Search each line below for the word "computer" and list those that contain it.
_____
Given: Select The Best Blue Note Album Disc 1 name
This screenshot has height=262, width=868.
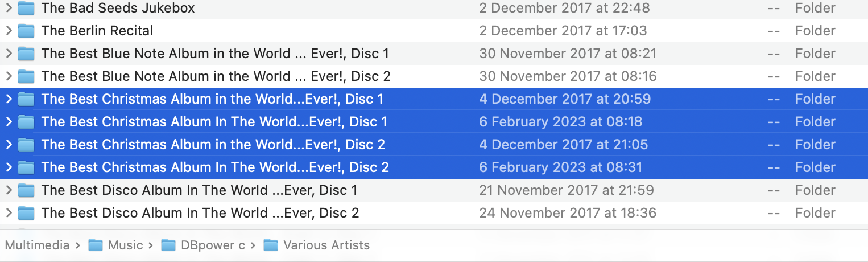Looking at the screenshot, I should point(215,54).
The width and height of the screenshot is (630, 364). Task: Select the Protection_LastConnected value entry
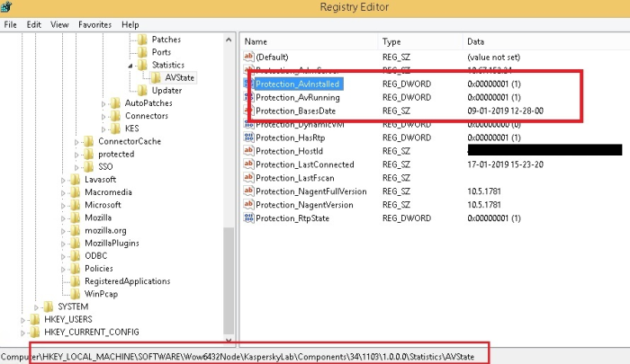[304, 164]
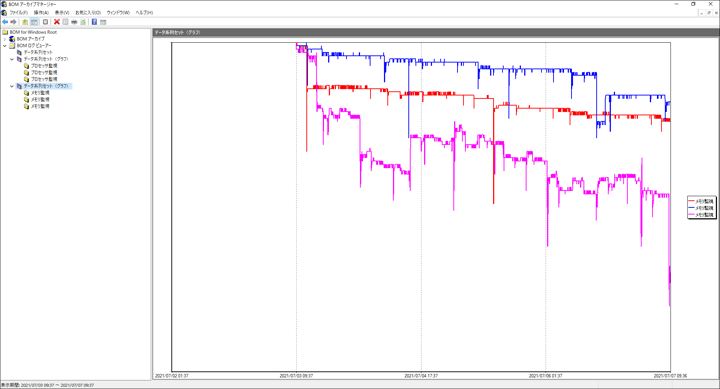720x389 pixels.
Task: Expand the BOM アーカイブ tree node
Action: (x=5, y=39)
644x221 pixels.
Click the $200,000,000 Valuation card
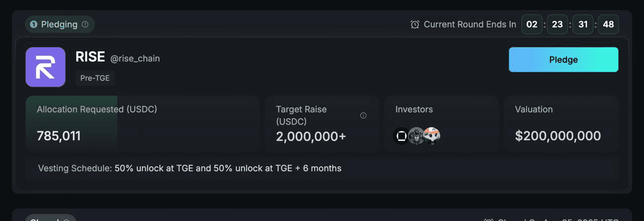(561, 124)
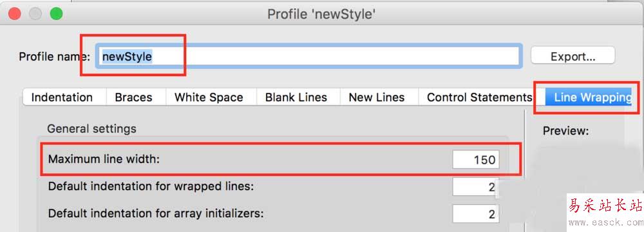
Task: Click the www.easck.com watermark link
Action: 606,222
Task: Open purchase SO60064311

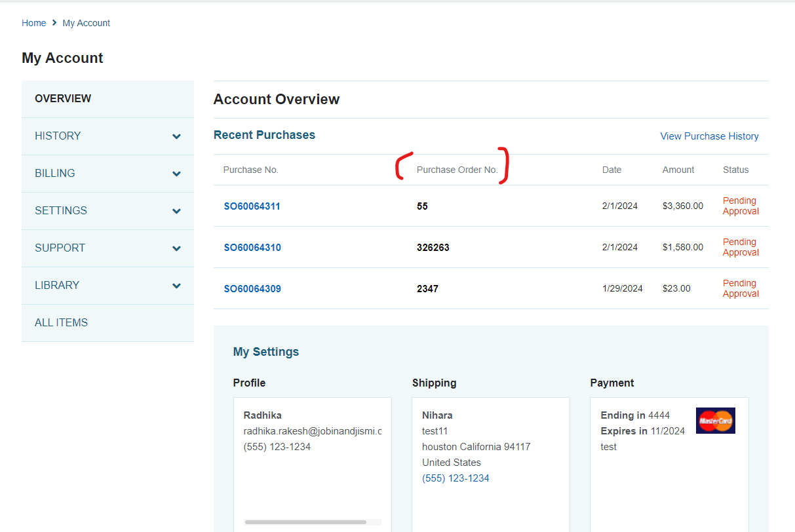Action: pyautogui.click(x=252, y=206)

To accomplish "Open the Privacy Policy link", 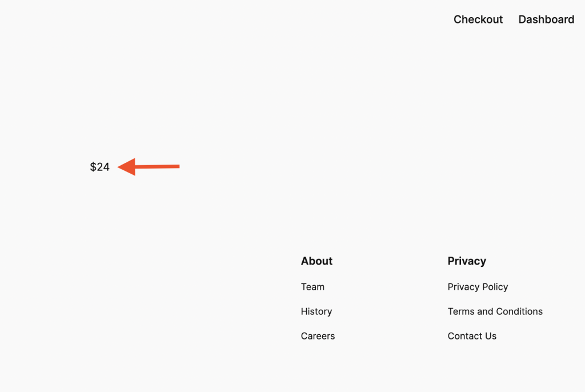I will click(478, 287).
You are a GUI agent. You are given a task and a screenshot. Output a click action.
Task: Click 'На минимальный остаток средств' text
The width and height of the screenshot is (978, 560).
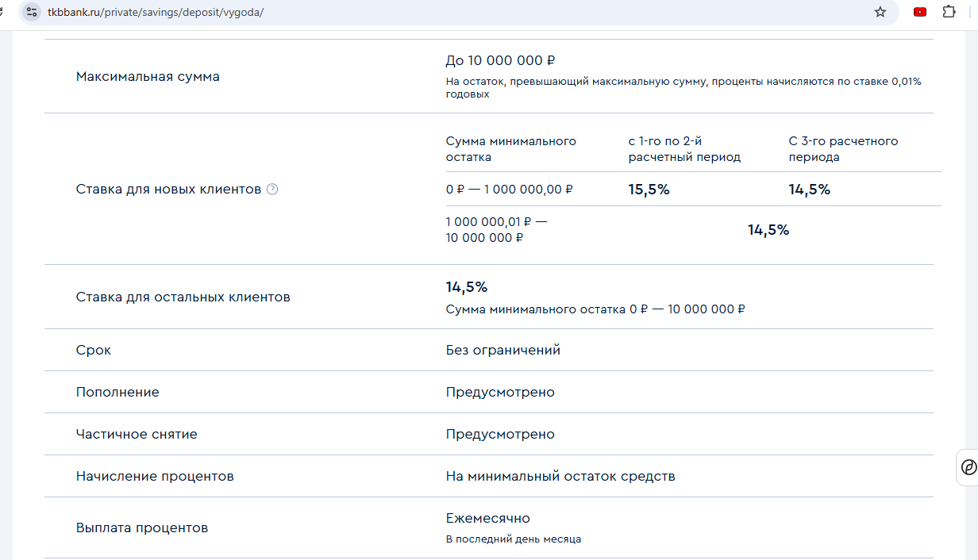560,477
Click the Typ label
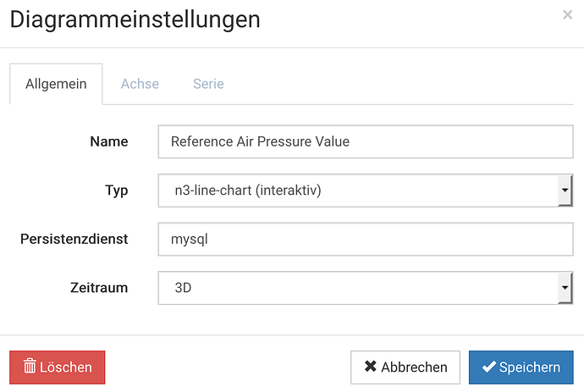584x392 pixels. coord(116,190)
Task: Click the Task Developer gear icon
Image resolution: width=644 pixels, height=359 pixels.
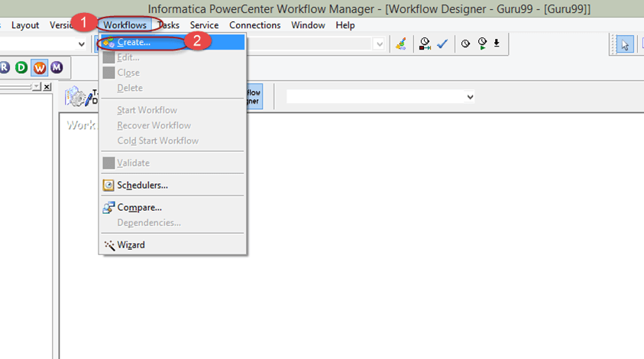Action: point(76,97)
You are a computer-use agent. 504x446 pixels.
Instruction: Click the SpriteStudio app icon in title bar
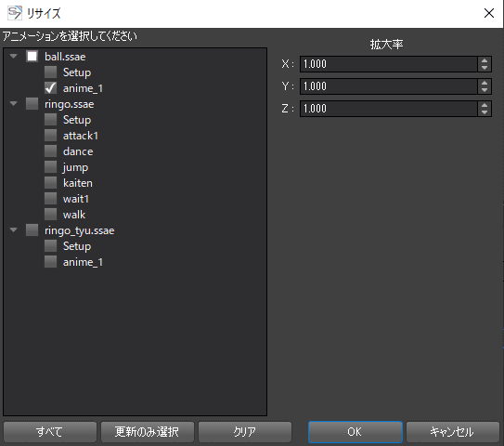[x=15, y=13]
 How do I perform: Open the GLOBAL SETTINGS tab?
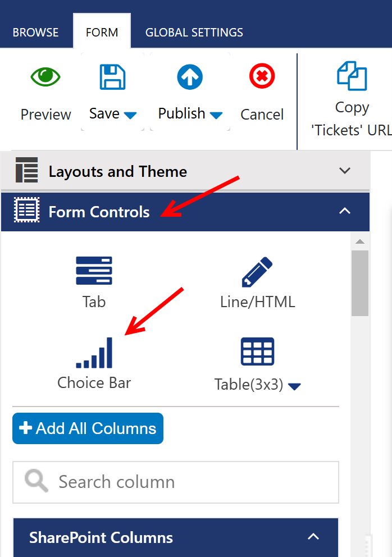pos(194,33)
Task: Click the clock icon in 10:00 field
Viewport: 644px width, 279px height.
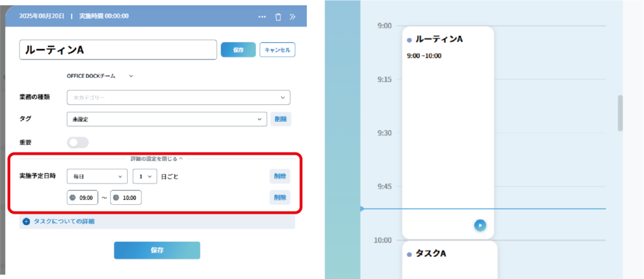Action: [x=116, y=197]
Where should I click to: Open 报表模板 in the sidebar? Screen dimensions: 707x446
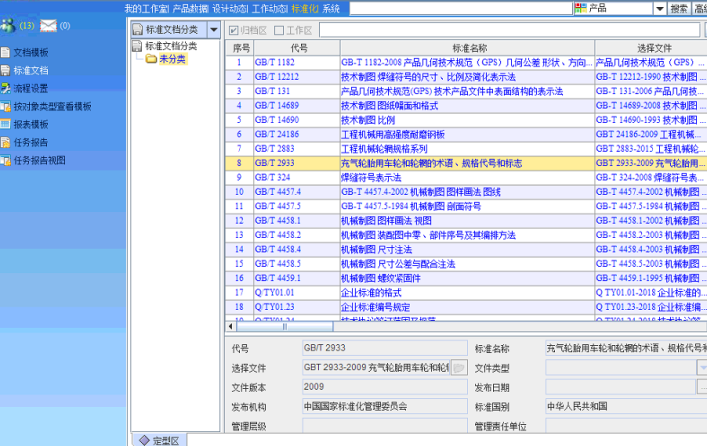click(30, 124)

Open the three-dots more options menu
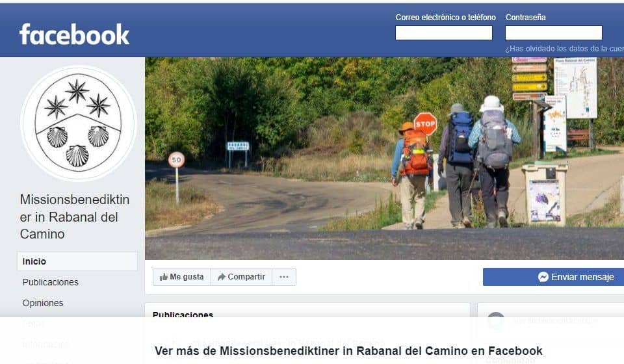(284, 277)
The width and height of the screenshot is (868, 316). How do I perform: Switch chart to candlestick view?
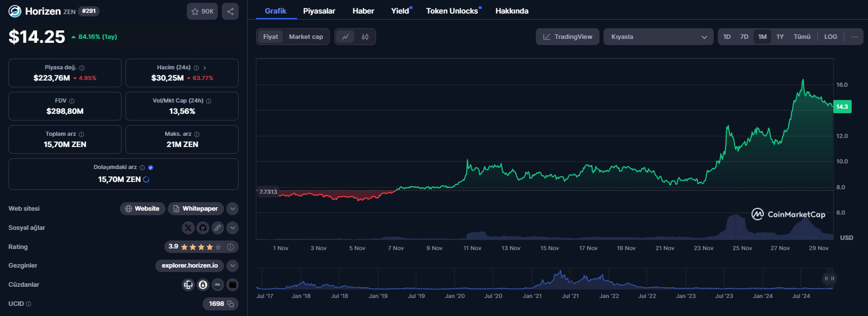click(x=365, y=37)
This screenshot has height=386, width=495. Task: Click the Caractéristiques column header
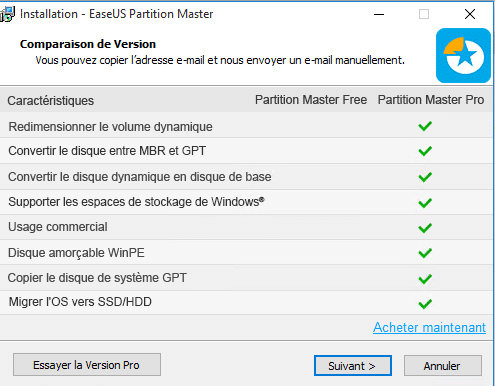[x=51, y=100]
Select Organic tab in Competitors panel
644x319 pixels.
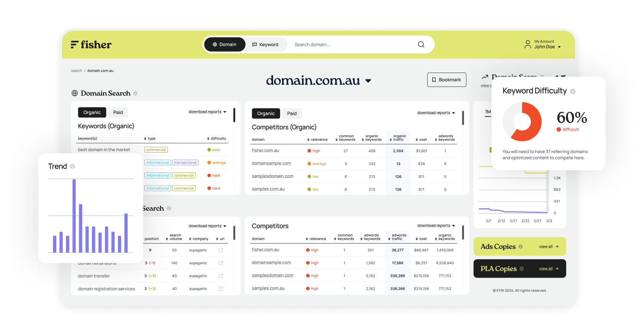tap(266, 113)
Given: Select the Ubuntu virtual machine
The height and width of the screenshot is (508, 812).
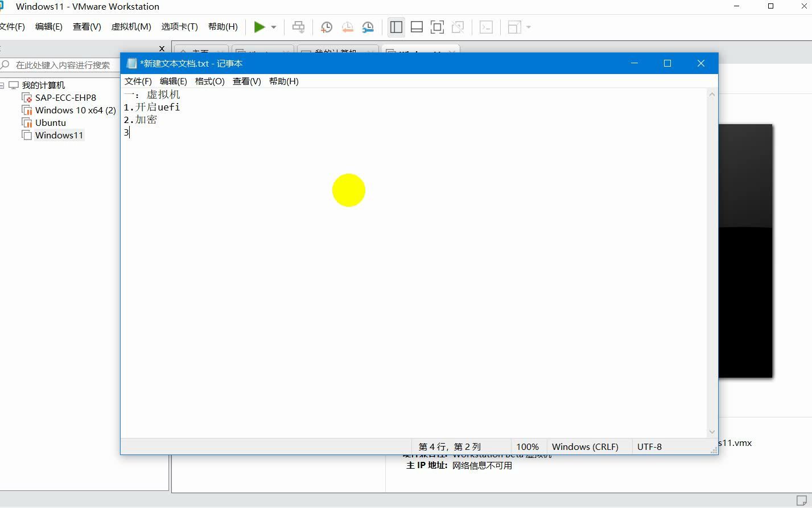Looking at the screenshot, I should 50,122.
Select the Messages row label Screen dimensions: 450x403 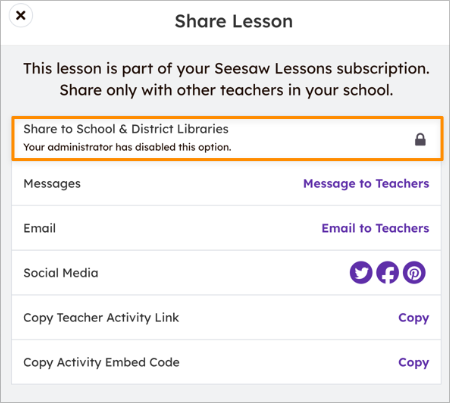point(52,184)
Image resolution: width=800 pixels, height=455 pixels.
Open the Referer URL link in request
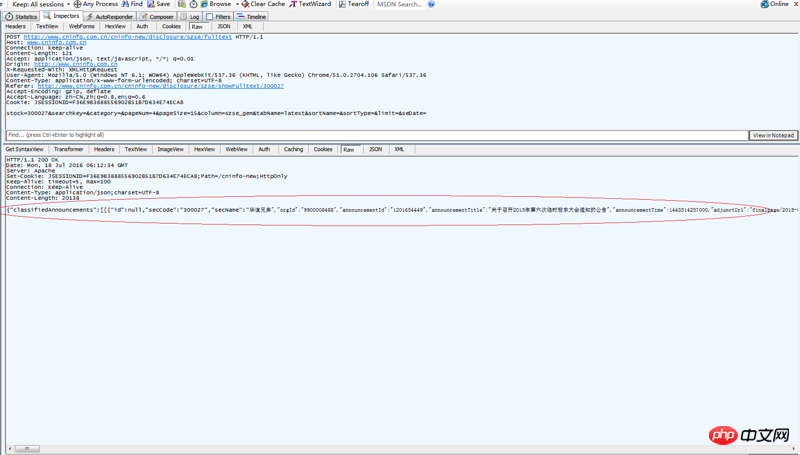160,86
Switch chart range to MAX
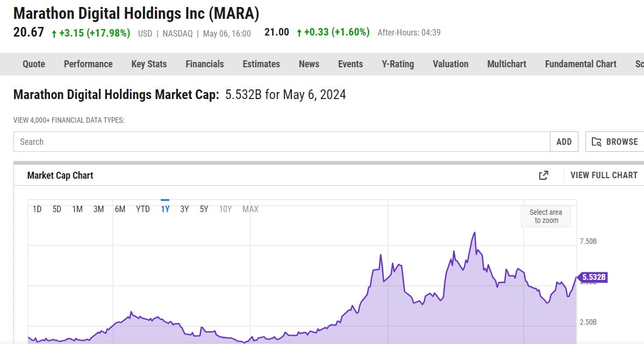 tap(250, 209)
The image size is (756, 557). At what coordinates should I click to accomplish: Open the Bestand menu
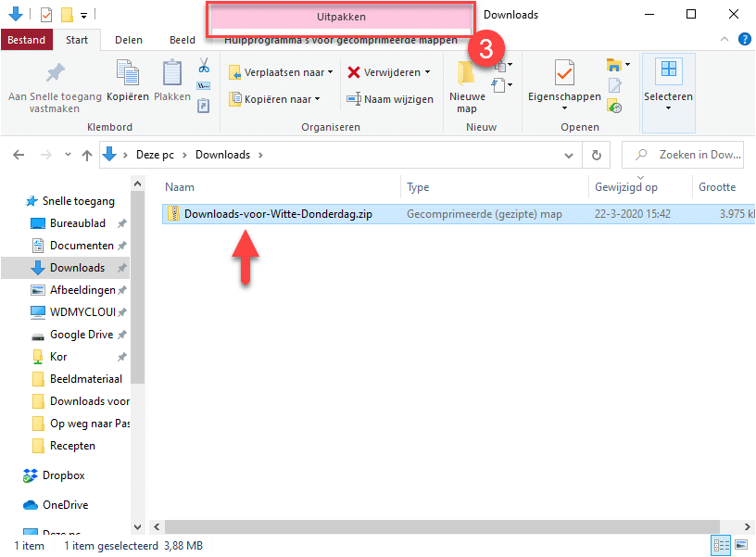click(27, 40)
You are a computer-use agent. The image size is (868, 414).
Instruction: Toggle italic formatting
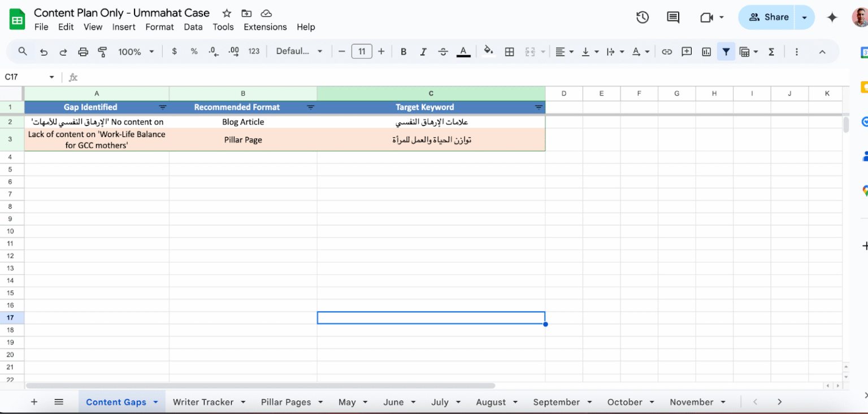pos(423,51)
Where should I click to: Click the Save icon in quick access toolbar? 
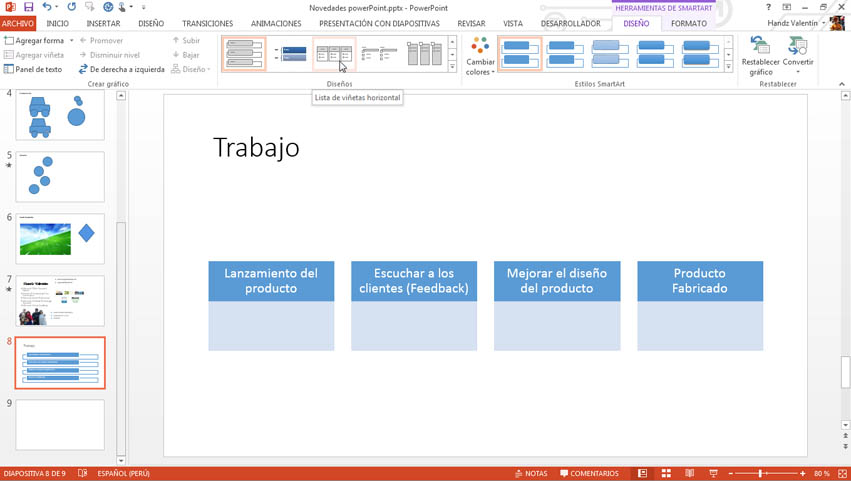[x=28, y=7]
_____
• **Solution**
You are a computer-use agent. 504x446 pixels.
You are a computer-use agent. The image size is (868, 414).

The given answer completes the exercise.